TASK REQUIREMENTS:
The data below should be copied over with complete accuracy.

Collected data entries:
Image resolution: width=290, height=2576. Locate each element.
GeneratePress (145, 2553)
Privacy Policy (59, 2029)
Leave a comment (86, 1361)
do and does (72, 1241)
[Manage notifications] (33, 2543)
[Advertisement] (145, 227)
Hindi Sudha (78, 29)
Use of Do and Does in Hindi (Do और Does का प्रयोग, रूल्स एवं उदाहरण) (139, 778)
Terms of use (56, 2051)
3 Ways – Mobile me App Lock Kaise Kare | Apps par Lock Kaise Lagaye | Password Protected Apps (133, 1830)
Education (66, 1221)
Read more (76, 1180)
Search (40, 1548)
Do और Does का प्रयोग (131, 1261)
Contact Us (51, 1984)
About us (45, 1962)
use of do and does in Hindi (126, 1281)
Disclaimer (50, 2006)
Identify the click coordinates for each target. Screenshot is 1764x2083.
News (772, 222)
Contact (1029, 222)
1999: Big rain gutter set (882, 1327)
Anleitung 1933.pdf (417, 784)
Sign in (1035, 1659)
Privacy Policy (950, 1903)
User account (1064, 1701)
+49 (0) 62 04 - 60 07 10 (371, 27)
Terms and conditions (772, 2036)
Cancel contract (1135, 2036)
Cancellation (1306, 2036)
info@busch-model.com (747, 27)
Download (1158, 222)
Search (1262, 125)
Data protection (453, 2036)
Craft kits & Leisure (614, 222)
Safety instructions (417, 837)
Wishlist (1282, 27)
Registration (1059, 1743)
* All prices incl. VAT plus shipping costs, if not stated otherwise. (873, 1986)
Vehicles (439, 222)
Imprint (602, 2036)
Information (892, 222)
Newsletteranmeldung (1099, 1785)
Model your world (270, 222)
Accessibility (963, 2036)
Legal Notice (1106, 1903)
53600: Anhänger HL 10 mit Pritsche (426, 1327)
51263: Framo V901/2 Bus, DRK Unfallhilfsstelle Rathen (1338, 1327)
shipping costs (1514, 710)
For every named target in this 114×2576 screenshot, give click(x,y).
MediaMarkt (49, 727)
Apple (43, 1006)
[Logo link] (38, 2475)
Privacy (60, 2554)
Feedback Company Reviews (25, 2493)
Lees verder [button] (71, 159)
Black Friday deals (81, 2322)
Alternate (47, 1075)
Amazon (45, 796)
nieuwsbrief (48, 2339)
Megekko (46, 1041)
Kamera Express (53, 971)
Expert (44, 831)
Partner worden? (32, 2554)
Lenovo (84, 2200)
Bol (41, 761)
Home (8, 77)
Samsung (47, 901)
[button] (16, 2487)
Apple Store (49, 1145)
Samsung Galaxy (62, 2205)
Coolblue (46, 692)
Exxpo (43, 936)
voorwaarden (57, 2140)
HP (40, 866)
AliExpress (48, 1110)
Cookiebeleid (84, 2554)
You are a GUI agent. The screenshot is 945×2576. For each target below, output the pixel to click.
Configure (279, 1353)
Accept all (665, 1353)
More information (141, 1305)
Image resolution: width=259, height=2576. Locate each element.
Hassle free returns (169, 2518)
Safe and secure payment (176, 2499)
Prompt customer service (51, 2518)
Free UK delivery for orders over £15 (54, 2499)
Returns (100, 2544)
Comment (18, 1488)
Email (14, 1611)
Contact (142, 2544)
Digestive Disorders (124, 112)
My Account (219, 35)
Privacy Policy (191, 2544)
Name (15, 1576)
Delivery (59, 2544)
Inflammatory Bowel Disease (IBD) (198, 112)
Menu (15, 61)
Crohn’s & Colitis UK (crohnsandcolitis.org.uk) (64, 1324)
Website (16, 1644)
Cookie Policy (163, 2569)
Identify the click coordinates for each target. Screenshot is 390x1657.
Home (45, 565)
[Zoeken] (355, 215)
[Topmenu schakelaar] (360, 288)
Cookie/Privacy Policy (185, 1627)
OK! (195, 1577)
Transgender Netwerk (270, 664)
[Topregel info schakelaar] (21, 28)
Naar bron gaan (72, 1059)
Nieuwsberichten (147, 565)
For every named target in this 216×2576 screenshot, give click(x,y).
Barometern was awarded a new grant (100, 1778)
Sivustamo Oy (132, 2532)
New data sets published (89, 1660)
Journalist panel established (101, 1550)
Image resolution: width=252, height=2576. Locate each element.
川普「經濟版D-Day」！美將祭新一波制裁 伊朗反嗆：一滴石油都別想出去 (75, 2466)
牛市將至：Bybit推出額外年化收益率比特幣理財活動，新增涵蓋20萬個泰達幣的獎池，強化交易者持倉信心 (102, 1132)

REPLY:
Image resolution: width=290, height=2576. Locate each element.
GeneratePress (145, 2553)
Privacy Policy (59, 2029)
Leave a comment (86, 1361)
do and does (72, 1241)
[Manage notifications] (33, 2543)
[Advertisement] (145, 227)
Hindi Sudha (78, 29)
Use of Do and Does in Hindi (Do और Does का प्रयोग, रूल्स एवं उदाहरण) (139, 778)
Terms of use (56, 2051)
3 Ways – Mobile me App Lock Kaise Kare | Apps par Lock Kaise Lagaye | Password Protected Apps (133, 1830)
Education (66, 1221)
Read more (76, 1180)
Search (40, 1548)
Do और Does का प्रयोग (131, 1261)
Contact Us (51, 1984)
About us (45, 1962)
use of do and does in Hindi (126, 1281)
Disclaimer (50, 2006)
Identify the click coordinates for each target. Screenshot is 1764x2083.
News (772, 222)
Contact (1029, 222)
1999: Big rain gutter set (882, 1327)
Anleitung 1933.pdf (417, 784)
Sign in (1035, 1659)
Privacy Policy (950, 1903)
User account (1064, 1701)
+49 (0) 62 04 - 60 07 10 (371, 27)
Terms and conditions (772, 2036)
Cancel contract (1135, 2036)
Cancellation (1306, 2036)
info@busch-model.com (747, 27)
Download (1158, 222)
Search (1262, 125)
Data protection (453, 2036)
Craft kits & Leisure (614, 222)
Safety instructions (417, 837)
Wishlist (1282, 27)
Registration (1059, 1743)
* All prices incl. VAT plus shipping costs, if not stated otherwise. (873, 1986)
Vehicles (439, 222)
Imprint (602, 2036)
Information (892, 222)
Newsletteranmeldung (1099, 1785)
Model your world (270, 222)
Accessibility (963, 2036)
Legal Notice (1106, 1903)
53600: Anhänger HL 10 mit Pritsche (426, 1327)
51263: Framo V901/2 Bus, DRK Unfallhilfsstelle Rathen (1338, 1327)
shipping costs (1514, 710)
For every named target in this 114×2576 screenshot, give click(x,y).
MediaMarkt (49, 727)
Apple (43, 1006)
[Logo link] (38, 2475)
Privacy (60, 2554)
Feedback Company Reviews (25, 2493)
Lees verder [button] (71, 159)
Black Friday deals (81, 2322)
Alternate (47, 1075)
Amazon (45, 796)
nieuwsbrief (48, 2339)
Megekko (46, 1041)
Kamera Express (53, 971)
Expert (44, 831)
Partner worden? (32, 2554)
Lenovo (84, 2200)
Bol (41, 761)
Home (8, 77)
Samsung (47, 901)
[button] (16, 2487)
Apple Store (49, 1145)
Samsung Galaxy (62, 2205)
Coolblue (46, 692)
Exxpo (43, 936)
voorwaarden (57, 2140)
HP (40, 866)
AliExpress (48, 1110)
Cookiebeleid (84, 2554)
You are a GUI agent. The screenshot is 945×2576. For each target below, output the pixel to click.
Configure (279, 1353)
Accept all (665, 1353)
More information (141, 1305)
Image resolution: width=259, height=2576. Locate each element.
Hassle free returns (169, 2518)
Safe and secure payment (176, 2499)
Prompt customer service (51, 2518)
Free UK delivery for orders over £15 (54, 2499)
Returns (100, 2544)
Comment (18, 1488)
Email (14, 1611)
Contact (142, 2544)
Digestive Disorders (124, 112)
My Account (219, 35)
Privacy Policy (191, 2544)
Name (15, 1576)
Delivery (59, 2544)
Inflammatory Bowel Disease (IBD) (198, 112)
Menu (15, 61)
Crohn’s & Colitis UK (crohnsandcolitis.org.uk) (64, 1324)
Website (16, 1644)
Cookie Policy (163, 2569)
Identify the click coordinates for each target. Screenshot is 390x1657.
Home (45, 565)
[Zoeken] (355, 215)
[Topmenu schakelaar] (360, 288)
Cookie/Privacy Policy (185, 1627)
OK! (195, 1577)
Transgender Netwerk (270, 664)
[Topregel info schakelaar] (21, 28)
Naar bron gaan (72, 1059)
Nieuwsberichten (147, 565)
For every named target in this 216×2576 screenshot, give click(x,y).
Barometern was awarded a new grant (100, 1778)
Sivustamo Oy (132, 2532)
New data sets published (89, 1660)
Journalist panel established (101, 1550)
Image resolution: width=252, height=2576. Locate each element.
川普「經濟版D-Day」！美將祭新一波制裁 伊朗反嗆：一滴石油都別想出去 (75, 2466)
牛市將至：Bybit推出額外年化收益率比特幣理財活動，新增涵蓋20萬個泰達幣的獎池，強化交易者持倉信心 (102, 1132)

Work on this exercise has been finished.